WHAT YOU HAVE TO DO |
Repeat the data word for word. Do not include the pictures.

[[ WORKING DATA open ]]

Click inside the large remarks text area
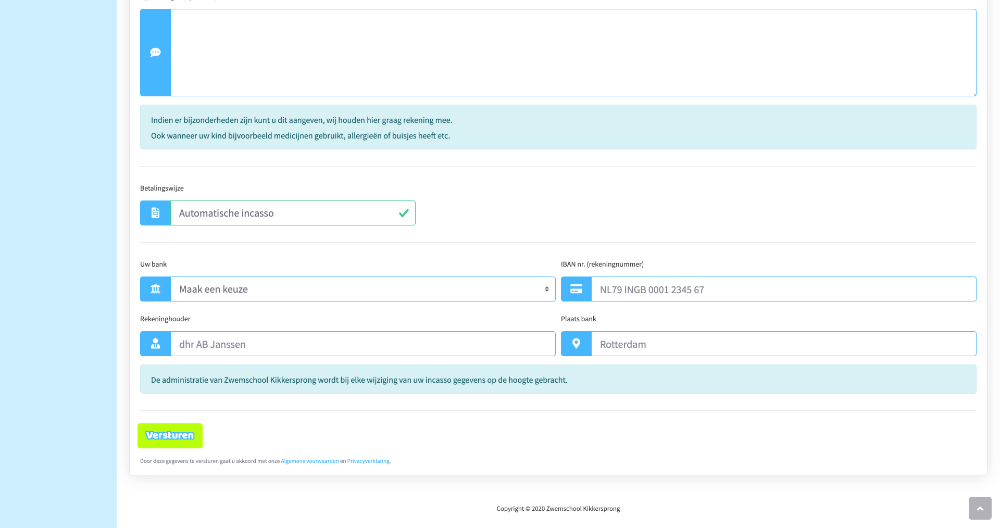 [x=572, y=53]
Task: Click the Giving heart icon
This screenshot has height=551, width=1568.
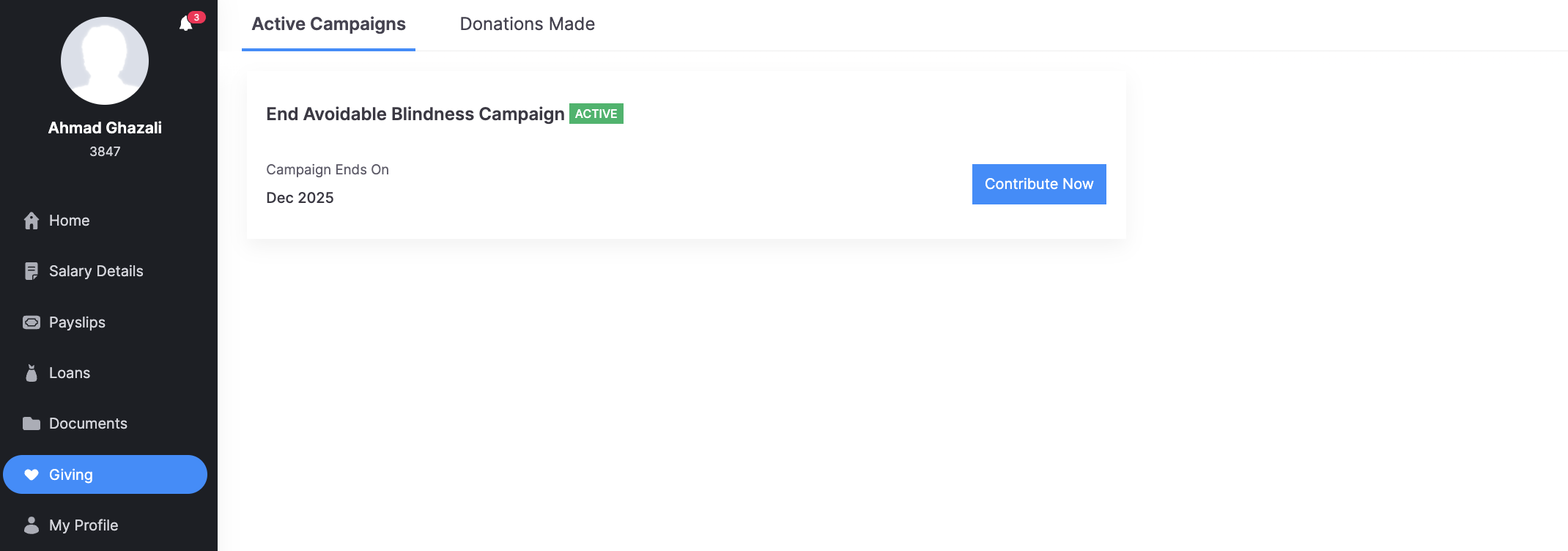Action: coord(32,475)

[[ WORKING DATA closed ]]

WRITTEN ANSWER |
Click inside the large remarks text area
 [x=572, y=53]
Task: Click the Giving heart icon
This screenshot has height=551, width=1568.
Action: coord(32,475)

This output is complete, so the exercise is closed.